Mitochondrial Genome Screening Identified 26 Novel Variants in Children with Nonsyndromic Congenital Hearing Impairment

Author(s): Hema Bindu L, Shehnaz Sultana, Penagaluru Pardhanandana Reddy

Background: Mitochondrial DNA (mtDNA) mutations may be responsible for the pathogenesis of maternally inherited hearing loss in both nonsyndromic and syndromic condition. Several mitochondrial genes, including genes coding for rRNA, tRNA, and respiratory chain complex subunits and protein coding genes play significant role in nonsyndromic deafness.

Materials and Methods: 175 children with congenital hearing impairment and 92 normal subjects were screened for 13 mitochondrial genes comprising of two small ribosomal genes (12S rRNA and 16S rRNA), 7 tRNA genes (tRNA Val, tRNA Leu (UUR), tRNA Ile, tRNA Gln, tRNA Met, tRNA Ser (UCN) and tRNA Asp) and 4 protein coding genes (NADH dehydrogenase 1, NADH dehydrogenase 2, Cytochrome Oxidase I and Cytochrome Oxidase II) genes using specific sets of overlapping oligonucleotide primers for amplification.

Results: A total of 26 novel variations were observed in the present study. 8 of them were in the protein coding ND1 gene, 2 in ND2 gene, 6 in ribosomal 12S rRNA, 1 in ribosomal 16S rRNA, 5 in COII and 4 in COI genes.
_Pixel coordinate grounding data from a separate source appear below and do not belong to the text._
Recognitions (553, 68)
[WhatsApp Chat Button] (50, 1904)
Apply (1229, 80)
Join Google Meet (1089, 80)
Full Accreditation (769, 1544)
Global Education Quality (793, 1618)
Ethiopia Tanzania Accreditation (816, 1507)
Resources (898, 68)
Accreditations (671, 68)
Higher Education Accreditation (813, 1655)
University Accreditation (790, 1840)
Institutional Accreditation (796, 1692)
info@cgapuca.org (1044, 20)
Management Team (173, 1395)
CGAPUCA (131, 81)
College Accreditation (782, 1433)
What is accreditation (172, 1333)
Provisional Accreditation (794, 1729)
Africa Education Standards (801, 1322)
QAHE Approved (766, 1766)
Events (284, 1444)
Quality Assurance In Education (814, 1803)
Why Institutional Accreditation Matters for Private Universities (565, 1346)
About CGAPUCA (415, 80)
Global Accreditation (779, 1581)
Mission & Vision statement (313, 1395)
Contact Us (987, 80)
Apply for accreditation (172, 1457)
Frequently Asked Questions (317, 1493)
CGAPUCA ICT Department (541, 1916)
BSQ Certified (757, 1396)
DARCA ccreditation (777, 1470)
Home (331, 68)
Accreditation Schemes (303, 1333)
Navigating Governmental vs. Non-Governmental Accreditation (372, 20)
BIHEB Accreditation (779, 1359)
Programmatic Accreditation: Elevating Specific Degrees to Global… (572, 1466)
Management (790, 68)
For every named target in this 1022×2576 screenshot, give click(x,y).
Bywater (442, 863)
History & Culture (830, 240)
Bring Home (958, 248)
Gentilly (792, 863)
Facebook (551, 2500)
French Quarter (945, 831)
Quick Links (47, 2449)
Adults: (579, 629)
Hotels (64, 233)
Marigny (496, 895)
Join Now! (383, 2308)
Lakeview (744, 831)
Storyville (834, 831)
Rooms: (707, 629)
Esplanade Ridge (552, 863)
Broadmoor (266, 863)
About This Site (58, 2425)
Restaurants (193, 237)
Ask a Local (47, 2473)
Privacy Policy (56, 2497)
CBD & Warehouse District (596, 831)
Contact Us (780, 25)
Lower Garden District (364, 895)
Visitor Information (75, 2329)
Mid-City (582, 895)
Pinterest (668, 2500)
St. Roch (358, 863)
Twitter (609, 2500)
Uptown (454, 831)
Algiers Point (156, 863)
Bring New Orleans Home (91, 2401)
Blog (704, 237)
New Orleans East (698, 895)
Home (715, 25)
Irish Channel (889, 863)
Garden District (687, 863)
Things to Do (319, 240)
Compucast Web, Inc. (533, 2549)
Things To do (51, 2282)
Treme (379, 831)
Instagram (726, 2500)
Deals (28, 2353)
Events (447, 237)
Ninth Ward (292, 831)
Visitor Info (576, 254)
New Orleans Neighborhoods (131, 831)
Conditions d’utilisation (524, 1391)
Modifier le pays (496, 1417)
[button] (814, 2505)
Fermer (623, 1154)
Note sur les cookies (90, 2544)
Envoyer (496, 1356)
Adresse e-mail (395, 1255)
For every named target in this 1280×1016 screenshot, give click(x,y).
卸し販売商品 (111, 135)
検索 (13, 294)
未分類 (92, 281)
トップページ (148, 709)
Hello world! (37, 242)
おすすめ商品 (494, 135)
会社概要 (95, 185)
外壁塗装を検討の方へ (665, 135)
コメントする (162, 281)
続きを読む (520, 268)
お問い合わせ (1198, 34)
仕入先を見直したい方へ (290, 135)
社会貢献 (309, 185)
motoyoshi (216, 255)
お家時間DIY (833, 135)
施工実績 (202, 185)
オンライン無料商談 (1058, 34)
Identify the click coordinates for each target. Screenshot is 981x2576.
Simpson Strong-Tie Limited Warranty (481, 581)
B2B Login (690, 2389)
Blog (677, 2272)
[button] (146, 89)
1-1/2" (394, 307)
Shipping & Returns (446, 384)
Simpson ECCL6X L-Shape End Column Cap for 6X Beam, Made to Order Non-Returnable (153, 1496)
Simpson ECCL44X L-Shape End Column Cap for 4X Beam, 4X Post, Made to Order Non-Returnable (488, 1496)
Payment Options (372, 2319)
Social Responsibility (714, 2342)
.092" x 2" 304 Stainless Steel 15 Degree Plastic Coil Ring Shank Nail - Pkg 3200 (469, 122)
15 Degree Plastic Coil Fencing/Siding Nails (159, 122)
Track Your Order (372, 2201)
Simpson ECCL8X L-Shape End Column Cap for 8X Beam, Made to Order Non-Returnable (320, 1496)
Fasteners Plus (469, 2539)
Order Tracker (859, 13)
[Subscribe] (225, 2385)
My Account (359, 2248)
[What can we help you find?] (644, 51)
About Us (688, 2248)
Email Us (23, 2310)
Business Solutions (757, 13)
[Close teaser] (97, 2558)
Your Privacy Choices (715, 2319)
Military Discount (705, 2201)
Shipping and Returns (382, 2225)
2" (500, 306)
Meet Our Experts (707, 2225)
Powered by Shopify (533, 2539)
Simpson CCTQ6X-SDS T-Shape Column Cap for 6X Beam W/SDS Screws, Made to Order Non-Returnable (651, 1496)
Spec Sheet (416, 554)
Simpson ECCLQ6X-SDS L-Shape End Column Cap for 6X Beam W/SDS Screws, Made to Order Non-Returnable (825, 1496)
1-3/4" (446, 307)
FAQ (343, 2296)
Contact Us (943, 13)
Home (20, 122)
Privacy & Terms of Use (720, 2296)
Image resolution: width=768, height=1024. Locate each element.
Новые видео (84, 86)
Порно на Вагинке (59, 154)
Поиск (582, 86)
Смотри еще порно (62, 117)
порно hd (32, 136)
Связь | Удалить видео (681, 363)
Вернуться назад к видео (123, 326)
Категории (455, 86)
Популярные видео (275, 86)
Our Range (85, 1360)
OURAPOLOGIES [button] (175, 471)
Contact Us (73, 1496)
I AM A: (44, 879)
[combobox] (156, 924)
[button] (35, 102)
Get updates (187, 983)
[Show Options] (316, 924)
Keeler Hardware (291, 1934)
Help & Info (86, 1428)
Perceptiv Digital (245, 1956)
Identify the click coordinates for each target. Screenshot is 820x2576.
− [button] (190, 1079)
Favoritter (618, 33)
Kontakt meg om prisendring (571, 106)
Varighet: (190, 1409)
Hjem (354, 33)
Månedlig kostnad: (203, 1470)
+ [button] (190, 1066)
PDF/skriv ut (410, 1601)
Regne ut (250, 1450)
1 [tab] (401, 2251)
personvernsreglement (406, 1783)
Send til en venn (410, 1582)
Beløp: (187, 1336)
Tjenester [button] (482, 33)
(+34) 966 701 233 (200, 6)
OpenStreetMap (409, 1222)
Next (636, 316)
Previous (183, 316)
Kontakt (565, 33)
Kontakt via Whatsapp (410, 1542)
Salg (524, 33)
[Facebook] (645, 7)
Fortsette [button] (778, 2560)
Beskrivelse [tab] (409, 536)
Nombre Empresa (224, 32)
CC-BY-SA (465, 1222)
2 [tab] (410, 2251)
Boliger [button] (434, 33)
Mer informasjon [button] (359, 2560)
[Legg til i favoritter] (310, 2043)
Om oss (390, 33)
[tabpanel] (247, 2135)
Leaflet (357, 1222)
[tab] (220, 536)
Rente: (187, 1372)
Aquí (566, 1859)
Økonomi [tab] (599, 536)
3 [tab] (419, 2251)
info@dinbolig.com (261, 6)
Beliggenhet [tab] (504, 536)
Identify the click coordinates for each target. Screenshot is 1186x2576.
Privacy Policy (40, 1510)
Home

Three variants, each belonging to ND1 (3456T/G), COI (6140C/A) and COII (8115G/A) genes were found to be heteroplasmic. Out of 26, 8 variants were observed to be transversions and 11 as transitions. Out of 19 novel variants of protein coding genes, 3 missense (A3652G, G7830A, 8115G/A) mutations and 16 silent mutations were observed.

Conclusion: This study demonstrated that various mitochondrial genes including protein-coding genes might be responsible for nonsyndromic deafness, providing new insights on the molecular bases of this pathology.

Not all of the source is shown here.